* RECORDS FOR THIS TASK
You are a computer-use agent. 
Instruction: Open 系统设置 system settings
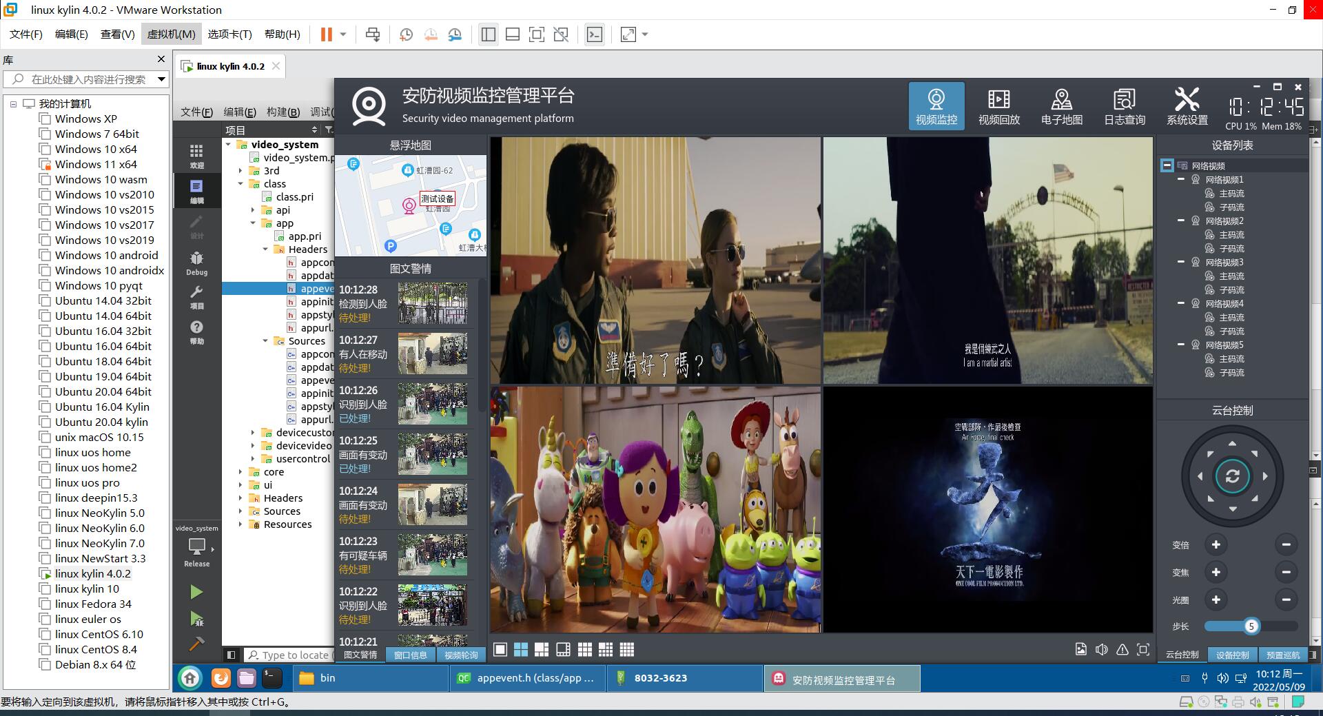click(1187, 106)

==

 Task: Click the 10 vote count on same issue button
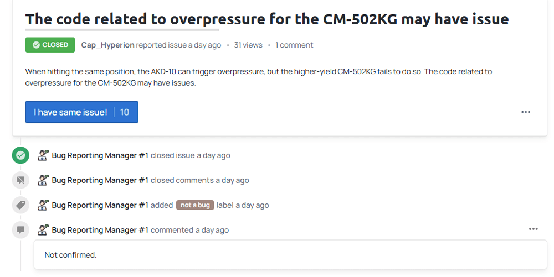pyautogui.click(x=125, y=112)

* SET TASK
Copy the lines from the one with "Task: Click the" up to and including the one with "pyautogui.click(x=125, y=112)", leaving the pictures out.

* SOLVED PROBLEM
 Task: Click the 10 vote count on same issue button
pyautogui.click(x=125, y=112)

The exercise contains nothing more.